The company plans to supply the federal government with 100 million doses in the first half of 2021.
Johnson & Johnson has submitted an application to the Food and Drug Administration (FDA) seeking emergency use authorization (EUA) for the company’s single-shot Janssen COVID-19 coronavirus vaccine candidate.
According to a news release, the company intends to send doses to the federal government as soon as the EUA is granted and plans to supply 100 million doses of the vaccine in the first half of 2021.

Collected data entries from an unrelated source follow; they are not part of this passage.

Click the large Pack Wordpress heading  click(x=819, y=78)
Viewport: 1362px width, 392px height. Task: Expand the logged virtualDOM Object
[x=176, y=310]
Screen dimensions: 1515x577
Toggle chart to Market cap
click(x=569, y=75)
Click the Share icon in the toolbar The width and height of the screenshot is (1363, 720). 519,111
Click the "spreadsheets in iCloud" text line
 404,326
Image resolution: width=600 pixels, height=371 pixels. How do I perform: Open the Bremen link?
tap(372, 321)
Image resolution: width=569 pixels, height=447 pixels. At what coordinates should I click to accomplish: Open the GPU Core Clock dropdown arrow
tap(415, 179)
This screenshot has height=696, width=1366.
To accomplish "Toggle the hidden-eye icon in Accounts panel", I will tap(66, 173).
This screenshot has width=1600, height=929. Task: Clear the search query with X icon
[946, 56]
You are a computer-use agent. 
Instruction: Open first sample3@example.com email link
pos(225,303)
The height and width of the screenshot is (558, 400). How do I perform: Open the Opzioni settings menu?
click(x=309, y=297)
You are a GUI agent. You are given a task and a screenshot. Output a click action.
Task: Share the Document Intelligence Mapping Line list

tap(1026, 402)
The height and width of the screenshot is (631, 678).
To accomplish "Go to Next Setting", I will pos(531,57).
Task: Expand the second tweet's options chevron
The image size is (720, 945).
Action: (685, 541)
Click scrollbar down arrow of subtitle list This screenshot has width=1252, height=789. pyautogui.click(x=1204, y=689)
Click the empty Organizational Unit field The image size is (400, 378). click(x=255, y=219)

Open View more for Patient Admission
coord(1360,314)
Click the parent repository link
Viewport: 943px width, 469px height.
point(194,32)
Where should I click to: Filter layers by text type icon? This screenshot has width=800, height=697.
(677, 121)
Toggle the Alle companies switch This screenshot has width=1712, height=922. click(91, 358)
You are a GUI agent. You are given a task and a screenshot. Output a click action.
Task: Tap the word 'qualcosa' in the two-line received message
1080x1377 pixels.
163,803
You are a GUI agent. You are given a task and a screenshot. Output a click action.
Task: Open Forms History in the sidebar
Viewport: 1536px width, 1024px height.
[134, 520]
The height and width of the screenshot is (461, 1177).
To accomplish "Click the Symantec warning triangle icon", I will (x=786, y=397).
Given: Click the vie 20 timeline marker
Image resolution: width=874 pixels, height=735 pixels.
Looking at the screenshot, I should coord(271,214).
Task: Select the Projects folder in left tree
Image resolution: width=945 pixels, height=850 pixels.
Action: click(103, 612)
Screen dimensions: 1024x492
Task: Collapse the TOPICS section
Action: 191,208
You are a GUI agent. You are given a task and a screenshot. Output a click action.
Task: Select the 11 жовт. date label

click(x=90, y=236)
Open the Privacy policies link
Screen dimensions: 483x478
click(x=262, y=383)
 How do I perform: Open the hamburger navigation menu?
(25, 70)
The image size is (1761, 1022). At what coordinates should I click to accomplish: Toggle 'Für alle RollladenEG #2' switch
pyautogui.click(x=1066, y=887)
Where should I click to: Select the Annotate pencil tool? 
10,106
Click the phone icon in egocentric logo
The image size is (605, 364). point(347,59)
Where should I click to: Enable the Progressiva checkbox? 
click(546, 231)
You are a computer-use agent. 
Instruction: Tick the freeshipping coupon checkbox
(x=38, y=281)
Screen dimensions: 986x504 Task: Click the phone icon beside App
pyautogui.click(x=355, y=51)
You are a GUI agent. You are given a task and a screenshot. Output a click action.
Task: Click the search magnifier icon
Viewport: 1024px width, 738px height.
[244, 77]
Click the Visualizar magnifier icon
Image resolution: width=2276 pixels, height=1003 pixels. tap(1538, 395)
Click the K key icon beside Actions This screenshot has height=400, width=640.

"Today's submission for Emergency Use Authorization of our investigational single-shot COVID-19 vaccine is a pivotal step toward reducing the burden of disease for people globally and putting an end to the pandemic," Paul Stoffels, MD, vice chairman of the Executive Committee and chief scientific officer at Johnson & Johnson, says in the release. "Upon authorization of our investigational COVID-19 vaccine for emergency use, we are ready to begin shipping. With our submission to the FDA and our ongoing reviews with other health authorities around the world, we are working with great urgency to make our investigational vaccine available to the public as quickly as possible."
The New York Times reports that the FDA’s outside advisory panel plans to vote on the EUA application on Feb. 26.
Previously, Johnson & Johnson’s vaccine candidate was shown to be 66 percent effective overall in preventing moderate to severe. COVID-19 after 28 days with the onset of protection observed as early as 14 days after vaccination. As part of the multinational Phase 3 ENSEMBLE study, the candidate showed the level of protection was 72 percent in the U.S., 66 percent in Latin America, and 57 percent in. South Africa, according to a news release.
“Our goal all along has been to create a simple, effective solution for the largest number of people possible, and to have maximum impact to help end the pandemic," Alex Gorsky, chairman of the board of directors and CEO of Johnson & Johnson, says in the release. "We're proud to have reached this critical milestone and our commitment to address this global health crisis continues with urgency for everyone, everywhere."
The trial also showed the candidate was 85 percent effective in preventing severe disease across all regions 28 days after injection and the efficacy grew over time with no cases in vaccinated participants after 49 days, the release says.